Understanding genomic testing in NSCLC
Genomic testing for non-small cell lung cancer (NSCLC) has evolved from a optional add-on to a cornerstone of personalized care. At the recent AONN+ conference, a focused session explored how oncology nurses, advanced practitioners, and navigators can effectively use biomarker testing to inform treatment decisions across NSCLC subtypes. The goal is to ensure every patient undergoes the right panel of tests promptly, enabling timely therapy selection and improved outcomes.
Core biomarker targets across NSCLC subtypes
Testing strategies in NSCLC are driven by histology (adenocarcinoma vs. squamous) and clinical factors like smoking history and disease stage. Key molecular targets discussed at the session include:
- EGFR mutations – particularly common in non-smokers with adenocarcinoma; testing guides first-line EGFR inhibitor therapy.
- ALK and ROS1 rearrangements – often seen in younger patients and non-smokers; targeted inhibitors can yield dramatic responses.
- BRAF V600E alterations – a subset of NSCLC patients who may respond to BRAF/MEK inhibition strategies.
- KRAS G12C and other KRAS mutations – recently expanded options with KRAS inhibitors in select settings.
- MET exon 14 skipping and MET amplification – potential beneficiaries of MET inhibitors in appropriate contexts.
- HER2 alterations – emerging targets for select NSCLC cases with targeted therapies under investigation.
- NTRK fusions – rare but actionable with TRK inhibitors when present.
- PD-L1 expression and tumor mutational burden – guidance for immunotherapy suitability, often in combination with other markers.
The session emphasized that comprehensive profiling often yields the most actionable data. A panel approach that includes DNA sequencing for gene alterations and, when possible, RNA sequencing for fusions can capture a broader set of targets than single-gene tests.

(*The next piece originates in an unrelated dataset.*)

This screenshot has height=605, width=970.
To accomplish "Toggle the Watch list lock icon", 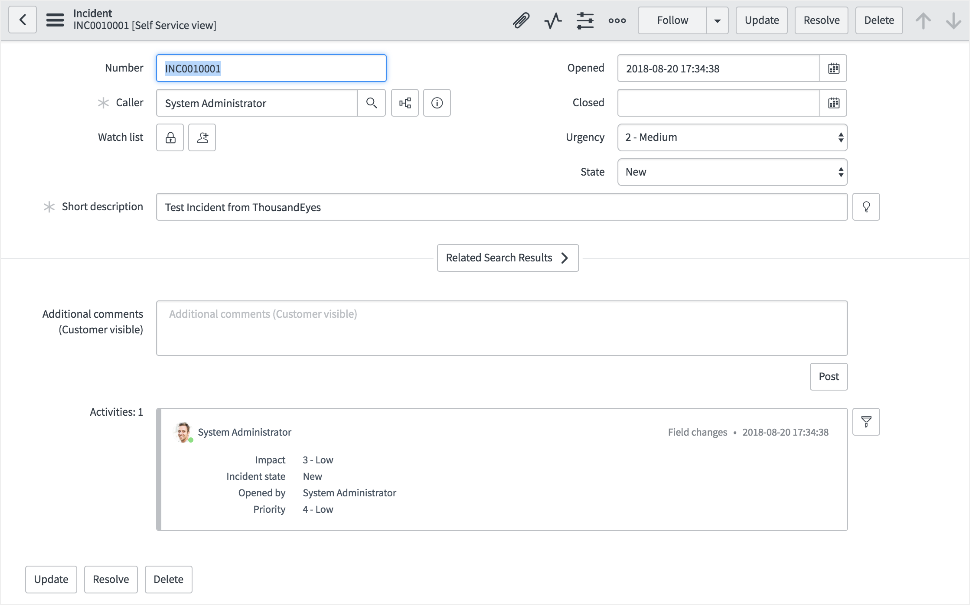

Practical roles for navigators and nurses
Oncology navigators play a pivotal role in coordinating testing timelines, interpreting complex reports, and communicating results in ways that patients comprehend. The session highlighted several practical practices:
- Early test ordering: Align biomarker testing with diagnostic pathology at initial biopsy to minimize delays in treatment planning.

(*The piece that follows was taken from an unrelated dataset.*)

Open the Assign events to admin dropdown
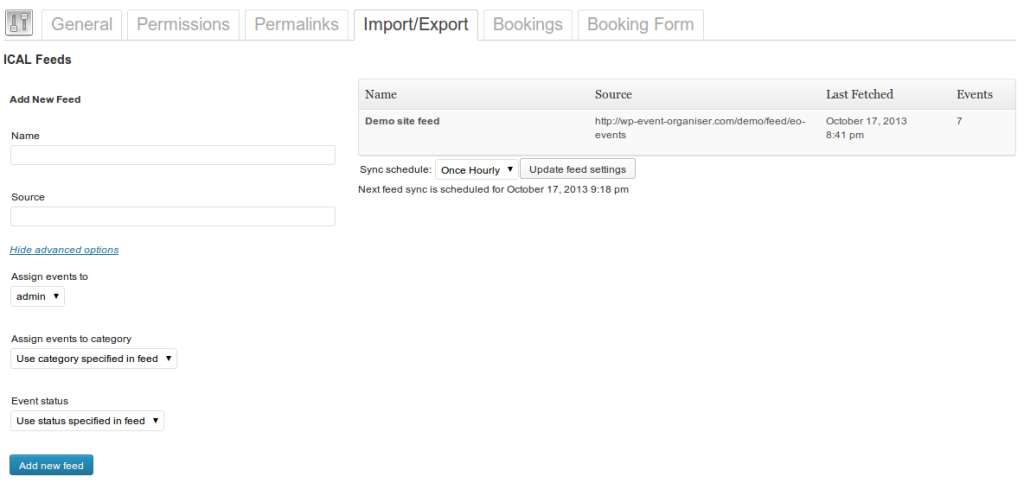Image resolution: width=1024 pixels, height=483 pixels. 38,296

- Multidisciplinary collaboration: Engage pathologists, molecular biologists, and medical oncologists to ensure appropriate test selection and result interpretation.
- Turnaround time awareness: Track lab processing times and pursue reflex testing when indicated to avoid postponing therapy decisions.
- Educating patients: Explain the meaning of results, the rationale for targeted therapies, and potential access issues to minimize anxiety and improve adherence.
- Re-testing and progression: Be prepared to re-biopsy or reassess biomarker status if disease progresses or histology changes after treatment.
Given the rapidly evolving biomarker landscape, navigators should stay informed about emerging tests, trial options, and reimbursement pathways. This ensures patients can access both approved targeted therapies and appropriate clinical trials.
Workflow integration and patient-centered care
Implementing efficient genomic testing requires a patient-centered workflow: clearly defined testing panels, streamlined consent processes, and proactive genetic counseling when hereditary risk is a consideration for certain biomarkers. The session underscored the importance of aligning testing with treatment pathways, so patients can begin targeted therapies promptly if a biomarker is identified.
Looking ahead for NSCLC biomarker testing
As NSCLC research advances, panels will continue to expand, and novel biomarkers may inform second- and third-line strategies. Navigators will increasingly rely on real-time evidence summaries, updated guidelines, and access programs to help patients navigate cost considerations and drug availability. The overarching message from the AONN+ session was clear: timely, comprehensive genomic testing is a cornerstone of modern NSCLC care, and well-informed navigators are essential to delivering precision medicine in a patient-friendly manner.